I am fitting a logistic binomial model of the form
glm(y ~ a*x,family=binomial)
where a is a factor (with 5 levels) and x is a continuous predictor.
To assess how much ``impact'' x has, I want to compare the fitted
success probability
when x = its maximum value with the fitted probability when x = its
mean value.
(The mean and the max are to be taken by level of the factor ``a'',
but that's
not really an issue.)
I can of course easily calculate p.hat(x.max) - p.hat(x.mean) using
predict()
(with type="response").
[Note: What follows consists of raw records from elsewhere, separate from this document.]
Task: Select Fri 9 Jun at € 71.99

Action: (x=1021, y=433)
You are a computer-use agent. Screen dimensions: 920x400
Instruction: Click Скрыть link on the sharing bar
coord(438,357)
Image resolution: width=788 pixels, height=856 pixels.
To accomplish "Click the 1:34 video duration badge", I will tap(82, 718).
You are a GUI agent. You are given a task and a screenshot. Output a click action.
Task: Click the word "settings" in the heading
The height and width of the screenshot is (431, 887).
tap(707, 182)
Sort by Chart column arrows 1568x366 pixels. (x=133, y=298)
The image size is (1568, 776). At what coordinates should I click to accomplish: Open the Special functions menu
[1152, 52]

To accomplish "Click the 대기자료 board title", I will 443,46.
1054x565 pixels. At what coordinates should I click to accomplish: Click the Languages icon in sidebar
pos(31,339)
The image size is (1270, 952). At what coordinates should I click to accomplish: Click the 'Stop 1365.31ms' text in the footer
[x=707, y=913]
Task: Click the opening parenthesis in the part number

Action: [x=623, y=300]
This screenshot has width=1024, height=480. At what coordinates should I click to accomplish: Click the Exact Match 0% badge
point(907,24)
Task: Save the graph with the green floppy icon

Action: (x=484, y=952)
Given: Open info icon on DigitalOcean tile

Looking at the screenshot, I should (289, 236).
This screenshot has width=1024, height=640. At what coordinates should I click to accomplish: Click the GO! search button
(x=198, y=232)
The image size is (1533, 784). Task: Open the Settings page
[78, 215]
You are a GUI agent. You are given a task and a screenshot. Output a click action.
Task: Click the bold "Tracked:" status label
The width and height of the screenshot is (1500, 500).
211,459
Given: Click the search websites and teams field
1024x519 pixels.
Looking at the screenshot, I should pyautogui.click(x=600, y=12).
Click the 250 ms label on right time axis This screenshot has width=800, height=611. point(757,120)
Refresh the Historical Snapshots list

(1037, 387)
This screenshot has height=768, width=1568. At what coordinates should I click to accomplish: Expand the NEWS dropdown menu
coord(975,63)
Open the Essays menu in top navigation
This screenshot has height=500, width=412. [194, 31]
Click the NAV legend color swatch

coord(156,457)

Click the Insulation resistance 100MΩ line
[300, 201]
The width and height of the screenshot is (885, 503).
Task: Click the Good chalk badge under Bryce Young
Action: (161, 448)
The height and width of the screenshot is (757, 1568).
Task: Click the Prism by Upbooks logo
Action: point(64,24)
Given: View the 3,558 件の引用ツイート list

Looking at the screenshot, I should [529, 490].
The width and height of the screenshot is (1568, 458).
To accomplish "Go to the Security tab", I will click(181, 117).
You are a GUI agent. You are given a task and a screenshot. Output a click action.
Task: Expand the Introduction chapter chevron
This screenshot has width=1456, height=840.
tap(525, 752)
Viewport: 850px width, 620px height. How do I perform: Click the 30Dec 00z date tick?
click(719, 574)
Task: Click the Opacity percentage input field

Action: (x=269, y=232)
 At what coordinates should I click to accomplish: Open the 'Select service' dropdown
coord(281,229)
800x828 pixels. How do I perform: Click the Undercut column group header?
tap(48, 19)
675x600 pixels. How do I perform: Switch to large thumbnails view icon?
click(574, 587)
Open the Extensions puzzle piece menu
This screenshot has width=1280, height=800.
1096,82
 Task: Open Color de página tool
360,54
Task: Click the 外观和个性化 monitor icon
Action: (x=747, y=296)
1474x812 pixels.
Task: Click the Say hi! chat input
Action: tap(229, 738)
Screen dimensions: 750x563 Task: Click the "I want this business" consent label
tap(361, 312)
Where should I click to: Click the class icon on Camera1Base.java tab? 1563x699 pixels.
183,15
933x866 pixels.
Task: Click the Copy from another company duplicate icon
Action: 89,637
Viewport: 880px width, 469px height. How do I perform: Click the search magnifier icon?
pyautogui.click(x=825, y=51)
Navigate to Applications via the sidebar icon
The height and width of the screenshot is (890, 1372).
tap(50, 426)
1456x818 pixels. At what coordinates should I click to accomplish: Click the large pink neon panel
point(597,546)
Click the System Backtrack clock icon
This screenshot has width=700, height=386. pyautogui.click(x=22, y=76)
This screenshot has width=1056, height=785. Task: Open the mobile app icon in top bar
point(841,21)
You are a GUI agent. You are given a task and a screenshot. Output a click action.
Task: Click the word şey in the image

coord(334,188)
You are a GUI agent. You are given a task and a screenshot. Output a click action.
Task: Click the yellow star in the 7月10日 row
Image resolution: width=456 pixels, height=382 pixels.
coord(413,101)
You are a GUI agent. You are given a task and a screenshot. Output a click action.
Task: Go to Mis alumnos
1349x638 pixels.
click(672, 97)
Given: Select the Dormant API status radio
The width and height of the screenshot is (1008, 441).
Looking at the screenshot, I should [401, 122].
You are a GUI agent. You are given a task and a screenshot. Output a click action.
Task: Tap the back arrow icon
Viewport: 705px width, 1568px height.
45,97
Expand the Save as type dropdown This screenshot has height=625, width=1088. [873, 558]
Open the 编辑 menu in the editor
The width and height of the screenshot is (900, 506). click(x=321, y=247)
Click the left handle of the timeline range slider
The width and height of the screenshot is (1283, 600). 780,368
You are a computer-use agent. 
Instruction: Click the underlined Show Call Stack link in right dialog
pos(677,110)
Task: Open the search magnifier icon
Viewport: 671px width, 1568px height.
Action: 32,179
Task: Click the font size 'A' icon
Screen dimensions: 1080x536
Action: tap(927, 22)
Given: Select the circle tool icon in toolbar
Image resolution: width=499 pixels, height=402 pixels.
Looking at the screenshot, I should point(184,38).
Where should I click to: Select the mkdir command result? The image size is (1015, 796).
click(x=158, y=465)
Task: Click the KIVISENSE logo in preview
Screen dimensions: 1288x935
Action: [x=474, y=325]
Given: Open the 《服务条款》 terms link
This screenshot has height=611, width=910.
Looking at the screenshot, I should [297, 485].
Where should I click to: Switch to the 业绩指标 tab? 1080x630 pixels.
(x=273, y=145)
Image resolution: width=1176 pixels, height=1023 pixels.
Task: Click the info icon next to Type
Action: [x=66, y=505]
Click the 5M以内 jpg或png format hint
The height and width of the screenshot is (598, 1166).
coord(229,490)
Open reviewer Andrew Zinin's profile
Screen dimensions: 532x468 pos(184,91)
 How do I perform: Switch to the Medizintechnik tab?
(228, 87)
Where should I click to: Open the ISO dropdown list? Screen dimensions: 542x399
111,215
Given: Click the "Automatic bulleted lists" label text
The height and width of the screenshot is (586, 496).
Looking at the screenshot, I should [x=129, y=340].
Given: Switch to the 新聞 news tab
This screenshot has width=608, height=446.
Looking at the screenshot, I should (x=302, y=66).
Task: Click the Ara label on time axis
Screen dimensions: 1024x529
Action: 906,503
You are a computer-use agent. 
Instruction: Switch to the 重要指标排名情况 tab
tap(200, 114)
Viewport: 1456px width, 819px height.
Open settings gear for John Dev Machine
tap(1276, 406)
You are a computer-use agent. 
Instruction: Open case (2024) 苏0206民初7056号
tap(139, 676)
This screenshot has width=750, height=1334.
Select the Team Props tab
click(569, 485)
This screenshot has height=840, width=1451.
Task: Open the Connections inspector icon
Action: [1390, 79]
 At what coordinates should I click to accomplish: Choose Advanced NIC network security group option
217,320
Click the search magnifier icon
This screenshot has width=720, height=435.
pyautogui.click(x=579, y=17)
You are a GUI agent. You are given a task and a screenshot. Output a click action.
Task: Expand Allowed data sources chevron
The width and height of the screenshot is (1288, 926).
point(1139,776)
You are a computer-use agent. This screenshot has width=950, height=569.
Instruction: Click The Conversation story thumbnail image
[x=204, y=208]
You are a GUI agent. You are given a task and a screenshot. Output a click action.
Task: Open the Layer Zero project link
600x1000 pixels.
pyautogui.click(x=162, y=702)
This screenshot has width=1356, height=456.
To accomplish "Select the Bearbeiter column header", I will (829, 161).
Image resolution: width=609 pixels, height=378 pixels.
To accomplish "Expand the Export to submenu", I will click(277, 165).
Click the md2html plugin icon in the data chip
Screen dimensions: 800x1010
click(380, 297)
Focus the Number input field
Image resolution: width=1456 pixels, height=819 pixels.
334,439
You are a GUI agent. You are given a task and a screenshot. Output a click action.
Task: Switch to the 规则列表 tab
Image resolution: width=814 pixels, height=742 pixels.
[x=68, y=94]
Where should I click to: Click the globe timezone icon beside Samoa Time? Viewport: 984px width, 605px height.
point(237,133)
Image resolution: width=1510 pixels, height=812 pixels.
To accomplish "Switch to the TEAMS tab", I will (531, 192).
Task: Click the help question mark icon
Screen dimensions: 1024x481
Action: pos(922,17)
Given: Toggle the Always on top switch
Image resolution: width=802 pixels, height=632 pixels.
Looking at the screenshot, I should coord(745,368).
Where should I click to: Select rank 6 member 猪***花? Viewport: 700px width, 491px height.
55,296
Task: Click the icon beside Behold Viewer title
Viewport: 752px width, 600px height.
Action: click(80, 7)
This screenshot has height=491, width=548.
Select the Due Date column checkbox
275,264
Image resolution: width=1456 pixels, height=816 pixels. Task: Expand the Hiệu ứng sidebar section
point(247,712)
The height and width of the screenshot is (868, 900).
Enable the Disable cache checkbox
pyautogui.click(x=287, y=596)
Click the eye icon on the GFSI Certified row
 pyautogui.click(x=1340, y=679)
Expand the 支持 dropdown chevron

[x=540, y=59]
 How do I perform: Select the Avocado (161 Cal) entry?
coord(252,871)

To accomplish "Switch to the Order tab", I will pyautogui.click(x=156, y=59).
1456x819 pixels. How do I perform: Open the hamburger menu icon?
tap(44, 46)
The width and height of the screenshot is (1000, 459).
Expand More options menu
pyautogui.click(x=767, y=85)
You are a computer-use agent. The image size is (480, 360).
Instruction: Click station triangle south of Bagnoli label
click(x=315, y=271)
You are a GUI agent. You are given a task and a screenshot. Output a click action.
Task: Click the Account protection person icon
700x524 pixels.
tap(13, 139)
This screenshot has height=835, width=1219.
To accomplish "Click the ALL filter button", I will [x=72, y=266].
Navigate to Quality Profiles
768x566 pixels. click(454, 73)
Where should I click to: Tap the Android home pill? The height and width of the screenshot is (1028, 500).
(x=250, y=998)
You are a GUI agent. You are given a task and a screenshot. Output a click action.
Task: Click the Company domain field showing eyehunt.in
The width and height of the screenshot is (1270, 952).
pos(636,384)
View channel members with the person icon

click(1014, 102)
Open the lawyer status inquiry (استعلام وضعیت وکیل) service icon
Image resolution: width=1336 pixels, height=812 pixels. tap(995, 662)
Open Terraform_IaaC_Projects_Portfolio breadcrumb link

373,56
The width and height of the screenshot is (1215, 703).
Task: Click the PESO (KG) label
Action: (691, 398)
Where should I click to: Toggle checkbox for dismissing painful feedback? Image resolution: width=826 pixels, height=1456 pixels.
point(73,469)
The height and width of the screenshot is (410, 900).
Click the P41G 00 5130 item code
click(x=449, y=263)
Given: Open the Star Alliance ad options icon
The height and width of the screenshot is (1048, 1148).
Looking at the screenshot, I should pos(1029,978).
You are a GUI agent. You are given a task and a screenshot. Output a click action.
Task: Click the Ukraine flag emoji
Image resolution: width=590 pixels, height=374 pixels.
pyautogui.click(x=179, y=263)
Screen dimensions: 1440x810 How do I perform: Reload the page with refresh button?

And I can get the standard error for p.hat
(x.max) and
p.hat(x.mean) by specifiying se.fit=TRUE. No problem there.
But how can I get a handle on the standard error of the difference?
In a linear model this would just be SE(beta_1.hat)*(x.max-x.mean)
(where
beta_1.hat is specific to the particular level of `a' being considered).
If I am not mistaken. (Please correct me if I am!)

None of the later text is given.